#### [What you will do]
Every line below between the one holding "This screenshot has width=474, height=718." and the one holding "Task: Click the X", inclusive, should be copied exactly, and no other line.

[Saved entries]
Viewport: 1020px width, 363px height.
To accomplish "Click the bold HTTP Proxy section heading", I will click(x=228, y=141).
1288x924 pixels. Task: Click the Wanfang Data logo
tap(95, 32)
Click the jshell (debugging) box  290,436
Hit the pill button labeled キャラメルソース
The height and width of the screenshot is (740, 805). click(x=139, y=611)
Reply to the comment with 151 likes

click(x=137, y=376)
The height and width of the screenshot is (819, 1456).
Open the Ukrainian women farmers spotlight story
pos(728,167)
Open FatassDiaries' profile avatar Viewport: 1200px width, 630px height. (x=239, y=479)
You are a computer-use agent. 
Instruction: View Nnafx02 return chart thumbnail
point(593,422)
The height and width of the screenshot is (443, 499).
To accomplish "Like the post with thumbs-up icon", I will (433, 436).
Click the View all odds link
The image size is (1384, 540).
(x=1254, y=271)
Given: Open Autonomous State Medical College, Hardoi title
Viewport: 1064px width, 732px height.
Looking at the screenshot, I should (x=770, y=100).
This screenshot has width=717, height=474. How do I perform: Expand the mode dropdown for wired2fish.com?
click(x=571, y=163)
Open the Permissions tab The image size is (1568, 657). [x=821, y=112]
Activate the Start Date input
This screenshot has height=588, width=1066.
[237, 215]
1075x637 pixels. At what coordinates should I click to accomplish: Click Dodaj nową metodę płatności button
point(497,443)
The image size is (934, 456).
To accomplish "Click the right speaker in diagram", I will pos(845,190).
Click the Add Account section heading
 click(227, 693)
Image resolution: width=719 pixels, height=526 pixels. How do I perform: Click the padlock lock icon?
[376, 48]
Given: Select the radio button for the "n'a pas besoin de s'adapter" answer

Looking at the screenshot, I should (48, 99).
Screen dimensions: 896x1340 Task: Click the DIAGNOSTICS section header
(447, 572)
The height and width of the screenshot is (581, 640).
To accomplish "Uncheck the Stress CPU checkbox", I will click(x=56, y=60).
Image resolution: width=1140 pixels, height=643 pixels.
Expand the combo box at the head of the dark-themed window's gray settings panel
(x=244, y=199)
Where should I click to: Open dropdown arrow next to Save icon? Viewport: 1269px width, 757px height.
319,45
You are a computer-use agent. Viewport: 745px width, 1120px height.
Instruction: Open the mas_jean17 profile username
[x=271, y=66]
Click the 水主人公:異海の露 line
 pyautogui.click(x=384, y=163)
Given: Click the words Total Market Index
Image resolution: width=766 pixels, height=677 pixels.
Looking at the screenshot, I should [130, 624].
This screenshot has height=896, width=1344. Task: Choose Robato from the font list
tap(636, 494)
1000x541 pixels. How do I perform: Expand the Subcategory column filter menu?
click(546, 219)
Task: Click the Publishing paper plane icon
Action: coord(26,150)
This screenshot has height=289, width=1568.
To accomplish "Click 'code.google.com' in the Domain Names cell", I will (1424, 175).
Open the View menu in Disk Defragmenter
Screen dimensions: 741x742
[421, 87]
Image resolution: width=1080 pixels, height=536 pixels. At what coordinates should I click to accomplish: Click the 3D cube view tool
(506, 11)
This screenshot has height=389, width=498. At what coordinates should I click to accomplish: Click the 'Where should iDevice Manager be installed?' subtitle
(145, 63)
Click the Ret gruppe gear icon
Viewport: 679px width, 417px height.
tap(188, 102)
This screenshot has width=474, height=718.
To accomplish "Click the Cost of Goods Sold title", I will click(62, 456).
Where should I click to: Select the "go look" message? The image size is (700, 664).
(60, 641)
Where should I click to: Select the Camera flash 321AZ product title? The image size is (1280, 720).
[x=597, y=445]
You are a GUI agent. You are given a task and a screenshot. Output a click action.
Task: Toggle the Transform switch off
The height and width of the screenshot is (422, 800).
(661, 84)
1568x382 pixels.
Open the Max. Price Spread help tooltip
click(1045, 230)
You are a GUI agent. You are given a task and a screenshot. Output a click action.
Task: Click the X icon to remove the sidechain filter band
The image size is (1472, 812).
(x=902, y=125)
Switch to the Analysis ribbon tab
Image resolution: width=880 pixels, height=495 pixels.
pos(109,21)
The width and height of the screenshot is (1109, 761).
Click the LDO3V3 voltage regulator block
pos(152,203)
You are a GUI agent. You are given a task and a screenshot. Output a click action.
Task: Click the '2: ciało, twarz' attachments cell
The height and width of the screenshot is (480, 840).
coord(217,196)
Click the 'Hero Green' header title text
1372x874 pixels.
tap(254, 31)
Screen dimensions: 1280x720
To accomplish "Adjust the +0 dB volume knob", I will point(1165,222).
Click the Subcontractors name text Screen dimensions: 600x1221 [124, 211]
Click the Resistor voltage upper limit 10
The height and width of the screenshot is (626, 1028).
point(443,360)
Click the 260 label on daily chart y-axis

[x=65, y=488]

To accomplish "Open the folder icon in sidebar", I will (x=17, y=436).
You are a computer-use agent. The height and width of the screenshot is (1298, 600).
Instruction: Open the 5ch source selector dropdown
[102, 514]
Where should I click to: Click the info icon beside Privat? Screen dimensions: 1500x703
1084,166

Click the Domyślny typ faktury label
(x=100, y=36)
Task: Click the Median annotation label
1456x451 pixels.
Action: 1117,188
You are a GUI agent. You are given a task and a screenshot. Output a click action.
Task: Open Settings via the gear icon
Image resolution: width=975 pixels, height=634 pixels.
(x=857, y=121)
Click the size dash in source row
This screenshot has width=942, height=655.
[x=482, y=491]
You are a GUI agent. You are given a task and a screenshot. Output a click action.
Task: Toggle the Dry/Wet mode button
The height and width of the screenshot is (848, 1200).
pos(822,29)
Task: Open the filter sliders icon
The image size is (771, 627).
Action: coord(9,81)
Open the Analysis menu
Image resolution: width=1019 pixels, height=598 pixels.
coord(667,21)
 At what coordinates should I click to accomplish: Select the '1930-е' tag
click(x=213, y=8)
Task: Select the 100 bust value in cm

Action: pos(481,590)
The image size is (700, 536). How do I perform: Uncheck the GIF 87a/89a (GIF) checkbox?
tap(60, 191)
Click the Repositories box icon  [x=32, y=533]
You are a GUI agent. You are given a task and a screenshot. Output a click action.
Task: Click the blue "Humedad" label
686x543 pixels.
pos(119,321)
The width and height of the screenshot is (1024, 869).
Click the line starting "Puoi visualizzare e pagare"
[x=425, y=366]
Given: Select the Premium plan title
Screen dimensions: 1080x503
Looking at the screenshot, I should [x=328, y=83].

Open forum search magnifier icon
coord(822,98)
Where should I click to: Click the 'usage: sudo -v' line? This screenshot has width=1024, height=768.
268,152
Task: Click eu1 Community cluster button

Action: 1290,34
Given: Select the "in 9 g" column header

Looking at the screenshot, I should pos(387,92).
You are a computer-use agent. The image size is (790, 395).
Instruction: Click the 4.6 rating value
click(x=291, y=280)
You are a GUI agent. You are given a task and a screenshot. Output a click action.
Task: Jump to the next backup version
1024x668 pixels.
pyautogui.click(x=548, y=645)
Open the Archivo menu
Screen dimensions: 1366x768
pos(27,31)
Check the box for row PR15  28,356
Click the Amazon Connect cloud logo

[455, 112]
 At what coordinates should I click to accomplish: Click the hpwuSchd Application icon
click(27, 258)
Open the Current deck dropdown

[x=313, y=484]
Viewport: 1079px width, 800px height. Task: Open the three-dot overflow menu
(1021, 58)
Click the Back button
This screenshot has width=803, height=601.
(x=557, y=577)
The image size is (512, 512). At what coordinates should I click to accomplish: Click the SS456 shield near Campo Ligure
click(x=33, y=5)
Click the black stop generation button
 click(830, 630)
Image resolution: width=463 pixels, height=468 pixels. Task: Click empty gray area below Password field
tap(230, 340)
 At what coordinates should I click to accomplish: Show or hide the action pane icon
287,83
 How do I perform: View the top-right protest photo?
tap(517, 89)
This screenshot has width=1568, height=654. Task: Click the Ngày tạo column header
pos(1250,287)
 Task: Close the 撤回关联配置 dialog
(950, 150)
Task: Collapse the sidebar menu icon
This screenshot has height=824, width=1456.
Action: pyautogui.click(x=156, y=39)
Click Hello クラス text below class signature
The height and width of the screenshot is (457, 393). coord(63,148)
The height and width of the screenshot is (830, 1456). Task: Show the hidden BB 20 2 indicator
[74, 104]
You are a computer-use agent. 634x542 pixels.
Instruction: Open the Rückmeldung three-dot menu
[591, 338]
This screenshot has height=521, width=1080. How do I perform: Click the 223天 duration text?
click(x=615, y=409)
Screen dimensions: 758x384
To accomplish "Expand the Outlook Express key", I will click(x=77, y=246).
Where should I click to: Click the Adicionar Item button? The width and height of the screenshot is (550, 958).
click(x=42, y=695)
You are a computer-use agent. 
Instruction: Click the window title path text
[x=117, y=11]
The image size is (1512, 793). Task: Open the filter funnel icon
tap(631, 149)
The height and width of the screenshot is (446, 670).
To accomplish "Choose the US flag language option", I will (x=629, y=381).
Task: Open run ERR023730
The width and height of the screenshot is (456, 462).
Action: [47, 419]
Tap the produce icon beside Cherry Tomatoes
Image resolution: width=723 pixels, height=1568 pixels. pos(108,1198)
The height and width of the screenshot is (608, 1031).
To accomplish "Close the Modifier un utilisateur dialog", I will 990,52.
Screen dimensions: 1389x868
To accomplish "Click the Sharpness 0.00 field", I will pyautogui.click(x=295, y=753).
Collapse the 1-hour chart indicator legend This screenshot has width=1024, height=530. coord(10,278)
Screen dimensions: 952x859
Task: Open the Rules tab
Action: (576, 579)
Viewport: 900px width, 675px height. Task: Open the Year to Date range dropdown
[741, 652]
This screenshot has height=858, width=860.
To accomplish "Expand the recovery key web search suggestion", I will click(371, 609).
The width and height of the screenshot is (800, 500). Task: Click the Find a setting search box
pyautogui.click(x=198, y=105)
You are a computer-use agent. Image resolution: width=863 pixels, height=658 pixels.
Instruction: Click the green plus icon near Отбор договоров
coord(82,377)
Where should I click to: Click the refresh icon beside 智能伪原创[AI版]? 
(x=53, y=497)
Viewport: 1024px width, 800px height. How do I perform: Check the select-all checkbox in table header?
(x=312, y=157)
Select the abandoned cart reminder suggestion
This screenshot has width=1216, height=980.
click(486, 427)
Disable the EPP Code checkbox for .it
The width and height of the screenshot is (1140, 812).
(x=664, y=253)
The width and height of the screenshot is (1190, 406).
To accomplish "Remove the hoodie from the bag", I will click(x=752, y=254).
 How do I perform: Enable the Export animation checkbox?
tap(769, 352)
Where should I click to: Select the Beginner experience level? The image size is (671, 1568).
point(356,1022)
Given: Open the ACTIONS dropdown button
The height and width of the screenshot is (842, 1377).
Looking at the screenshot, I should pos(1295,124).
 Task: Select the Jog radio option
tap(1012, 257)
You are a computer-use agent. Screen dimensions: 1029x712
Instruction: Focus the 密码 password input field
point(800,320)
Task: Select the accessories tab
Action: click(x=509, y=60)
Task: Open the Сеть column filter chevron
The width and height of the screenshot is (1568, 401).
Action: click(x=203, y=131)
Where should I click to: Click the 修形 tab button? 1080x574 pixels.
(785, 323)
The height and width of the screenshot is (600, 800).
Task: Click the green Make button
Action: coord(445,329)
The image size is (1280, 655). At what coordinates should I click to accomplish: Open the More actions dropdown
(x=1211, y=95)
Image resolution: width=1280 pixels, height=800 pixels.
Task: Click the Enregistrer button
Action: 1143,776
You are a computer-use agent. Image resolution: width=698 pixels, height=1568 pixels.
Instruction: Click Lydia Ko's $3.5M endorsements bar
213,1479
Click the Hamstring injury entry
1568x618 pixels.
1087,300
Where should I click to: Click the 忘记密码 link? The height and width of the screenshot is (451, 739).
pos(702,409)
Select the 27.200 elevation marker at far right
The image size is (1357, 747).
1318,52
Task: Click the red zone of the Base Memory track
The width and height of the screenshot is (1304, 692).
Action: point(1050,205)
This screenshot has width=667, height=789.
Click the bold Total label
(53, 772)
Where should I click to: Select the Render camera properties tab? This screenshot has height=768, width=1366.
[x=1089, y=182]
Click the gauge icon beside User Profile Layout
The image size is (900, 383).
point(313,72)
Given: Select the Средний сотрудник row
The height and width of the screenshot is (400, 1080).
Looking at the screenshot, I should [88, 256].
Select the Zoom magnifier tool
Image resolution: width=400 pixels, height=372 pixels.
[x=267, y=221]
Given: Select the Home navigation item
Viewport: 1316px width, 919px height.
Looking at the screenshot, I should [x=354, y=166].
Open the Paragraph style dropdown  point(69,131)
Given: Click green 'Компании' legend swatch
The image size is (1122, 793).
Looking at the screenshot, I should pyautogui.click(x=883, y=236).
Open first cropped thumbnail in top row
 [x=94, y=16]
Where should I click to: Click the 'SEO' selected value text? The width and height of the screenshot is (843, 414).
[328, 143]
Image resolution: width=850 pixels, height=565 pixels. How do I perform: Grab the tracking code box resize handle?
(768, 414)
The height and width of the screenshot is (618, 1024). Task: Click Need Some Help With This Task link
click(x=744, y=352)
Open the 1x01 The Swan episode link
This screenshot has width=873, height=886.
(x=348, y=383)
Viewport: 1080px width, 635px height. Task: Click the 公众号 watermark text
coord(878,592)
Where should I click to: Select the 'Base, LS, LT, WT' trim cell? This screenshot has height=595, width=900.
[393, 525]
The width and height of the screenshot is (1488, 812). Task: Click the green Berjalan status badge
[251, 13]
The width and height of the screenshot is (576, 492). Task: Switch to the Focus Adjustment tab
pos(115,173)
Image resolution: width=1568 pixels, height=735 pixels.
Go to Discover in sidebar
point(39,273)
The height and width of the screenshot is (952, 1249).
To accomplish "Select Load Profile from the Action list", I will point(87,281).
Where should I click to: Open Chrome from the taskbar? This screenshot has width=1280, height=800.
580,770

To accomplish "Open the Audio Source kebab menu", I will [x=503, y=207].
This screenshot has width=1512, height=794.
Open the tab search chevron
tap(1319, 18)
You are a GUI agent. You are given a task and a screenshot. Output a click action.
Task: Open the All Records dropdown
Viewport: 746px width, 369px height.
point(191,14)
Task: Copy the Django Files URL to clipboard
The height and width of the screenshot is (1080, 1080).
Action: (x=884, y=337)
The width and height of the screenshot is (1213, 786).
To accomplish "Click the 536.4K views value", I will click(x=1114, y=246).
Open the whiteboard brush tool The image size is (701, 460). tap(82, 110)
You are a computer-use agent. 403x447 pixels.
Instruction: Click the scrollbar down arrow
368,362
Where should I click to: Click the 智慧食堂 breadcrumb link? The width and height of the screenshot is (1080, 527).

#### [Output for this task]
This screenshot has width=474, height=718.
To accomplish "Click the Cost of Goods Sold title", I will click(62, 456).
Where should I click to: Select the "go look" message? The image size is (700, 664).
(60, 641)
Where should I click to: Select the Camera flash 321AZ product title? The image size is (1280, 720).
[x=597, y=445]
You are a GUI agent. You are given a task and a screenshot. Output a click action.
Task: Toggle the Transform switch off
The height and width of the screenshot is (422, 800).
(661, 84)
1568x382 pixels.
Open the Max. Price Spread help tooltip
click(1045, 230)
You are a GUI agent. You are given a task and a screenshot. Output a click action.
Task: Click the X icon to remove the sidechain filter band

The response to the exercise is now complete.